Any government decision can slip, but I can tell you that right now we are going through the testing and checking all the boxes, and it is going extremely well and on schedule.

Jim Ricchiuti – Needham & Co.

Okay, thanks very much.

Colin Angle



(Operator instructions) We will take our question from Alex Hamilton with Jesup & Lamont.

Alex Hamilton – Jesup & Lamont

Hi, good morning. First, let me state, Geoff, it's been a pleasure knowing you. I hope to bump into you sometime in the future and I definitely look forward to meeting Mr. Leahy. But let me ask this question. Your cash balance, obviously, you had to reclassify some of these auction rate securities.

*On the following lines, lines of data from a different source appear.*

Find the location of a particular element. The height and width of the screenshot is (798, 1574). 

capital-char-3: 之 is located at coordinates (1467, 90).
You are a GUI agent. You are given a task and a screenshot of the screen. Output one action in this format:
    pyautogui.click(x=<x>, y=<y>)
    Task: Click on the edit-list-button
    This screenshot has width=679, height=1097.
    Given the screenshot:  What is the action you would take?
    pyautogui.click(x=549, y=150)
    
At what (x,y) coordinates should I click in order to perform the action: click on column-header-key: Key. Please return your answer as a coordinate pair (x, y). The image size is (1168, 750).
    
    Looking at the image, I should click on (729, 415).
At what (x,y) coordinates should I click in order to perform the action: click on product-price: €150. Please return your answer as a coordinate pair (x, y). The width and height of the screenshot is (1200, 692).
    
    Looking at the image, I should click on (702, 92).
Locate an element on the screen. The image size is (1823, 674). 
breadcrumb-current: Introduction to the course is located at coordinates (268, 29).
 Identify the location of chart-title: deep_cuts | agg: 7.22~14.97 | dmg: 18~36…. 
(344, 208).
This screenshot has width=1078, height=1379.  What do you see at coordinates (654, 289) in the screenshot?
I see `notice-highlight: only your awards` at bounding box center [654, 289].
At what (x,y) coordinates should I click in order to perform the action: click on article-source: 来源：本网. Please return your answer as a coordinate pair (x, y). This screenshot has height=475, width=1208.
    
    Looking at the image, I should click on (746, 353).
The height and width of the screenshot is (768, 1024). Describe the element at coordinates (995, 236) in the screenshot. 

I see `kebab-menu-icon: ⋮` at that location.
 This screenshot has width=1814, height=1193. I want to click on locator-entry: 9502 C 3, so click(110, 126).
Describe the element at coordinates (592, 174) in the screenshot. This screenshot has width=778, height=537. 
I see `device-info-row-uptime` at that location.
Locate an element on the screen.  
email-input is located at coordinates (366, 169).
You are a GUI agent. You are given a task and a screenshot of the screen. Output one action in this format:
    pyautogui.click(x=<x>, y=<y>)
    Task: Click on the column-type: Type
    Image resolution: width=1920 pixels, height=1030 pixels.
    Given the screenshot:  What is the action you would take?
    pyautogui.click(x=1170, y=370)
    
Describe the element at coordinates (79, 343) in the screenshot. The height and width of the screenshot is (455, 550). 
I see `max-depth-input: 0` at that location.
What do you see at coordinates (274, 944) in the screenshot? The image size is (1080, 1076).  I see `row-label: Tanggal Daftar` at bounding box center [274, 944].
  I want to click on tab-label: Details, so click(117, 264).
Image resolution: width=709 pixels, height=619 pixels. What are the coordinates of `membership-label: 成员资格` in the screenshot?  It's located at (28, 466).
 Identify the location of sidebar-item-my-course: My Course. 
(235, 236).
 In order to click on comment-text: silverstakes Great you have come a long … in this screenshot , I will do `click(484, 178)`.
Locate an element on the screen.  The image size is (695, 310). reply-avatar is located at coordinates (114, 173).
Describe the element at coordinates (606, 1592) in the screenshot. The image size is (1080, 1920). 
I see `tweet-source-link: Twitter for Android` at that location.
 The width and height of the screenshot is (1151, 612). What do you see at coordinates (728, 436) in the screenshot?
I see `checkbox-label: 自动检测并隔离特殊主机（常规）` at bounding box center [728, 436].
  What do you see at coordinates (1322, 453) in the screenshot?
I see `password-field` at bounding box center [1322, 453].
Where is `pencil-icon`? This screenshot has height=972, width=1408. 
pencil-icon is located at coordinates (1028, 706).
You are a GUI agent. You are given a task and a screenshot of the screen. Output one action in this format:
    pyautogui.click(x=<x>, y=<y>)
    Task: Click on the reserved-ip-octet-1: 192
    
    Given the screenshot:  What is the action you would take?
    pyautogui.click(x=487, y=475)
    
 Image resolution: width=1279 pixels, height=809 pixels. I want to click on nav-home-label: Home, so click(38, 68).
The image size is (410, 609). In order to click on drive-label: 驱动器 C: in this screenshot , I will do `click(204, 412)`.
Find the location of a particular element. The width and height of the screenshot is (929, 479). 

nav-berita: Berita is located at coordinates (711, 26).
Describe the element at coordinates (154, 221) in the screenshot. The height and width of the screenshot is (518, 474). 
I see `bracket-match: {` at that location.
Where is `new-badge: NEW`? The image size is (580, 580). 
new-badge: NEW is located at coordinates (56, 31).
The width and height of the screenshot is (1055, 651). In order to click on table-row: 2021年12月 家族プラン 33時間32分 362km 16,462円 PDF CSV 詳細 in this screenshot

If I am looking at the cash balance properly, you have about as much cash on hand as you burned through last year. Has that become a concern or are there any contingency plans in there?

Geoff Clear

As I indicated in my text, Alex, we do not have a short-term liquidity problem. It is something, obviously, we look at regularly. We did consume a fair amount of cash in the back half of last year as you know, but keep in mind that was at least partially if not mostly as a result of the fact that we had to essentially rebuild our inventory position as we transitioned from Roomba 400 to Roomba 500. That will not be the case this year. We have sufficient inventory already at this particular point in time. We have about $40 million of Home Robot inventory. That doesn't mean that there won't be some cash requirements in the back half of the year, there undoubtedly will, but we do have a $50 million working capital line of credit with Bank of America. And if we have to draw upon that, we certainly won't hesitate to do that.

Alex Hamilton – Jesup & Lamont

Great, thank you. And then just lastly, obviously the consumer market is a little jittery. And I might have missed this so I apologize for having you rehash it, but you are talking about a deterioration in the retail business and the fact that there could still be some charge-offs, although we think not likely but are possible, obviously. Yet you are talking about higher ASPs. Can you get me comfortable with kind of the conflict there?

Colin Angle

Sure. The higher ASPs are based on the increased price and value associated with the 500 series Roomba. So the 400 series carried slightly lower on average prices, and the 500 series because it's a more sophisticated, higher functioning robot, commands slightly higher prices in the marketplace. That's a primary driver, and we have seen, as we've said, improvements in our sell-through as a result.

Alex Hamilton – Jesup & Lamont

Fantastic, thank you.


And there are no further questions at this time. I'd like to turn the conference back over to Mr. Angle for any closing remarks.

Colin Angle

Well, thank you all for join us, and we look forward to further communication through the quarter in our next call. Again, thank you and good morning.


And that concludes today's teleconference. Thank you for your participation, and have a good day.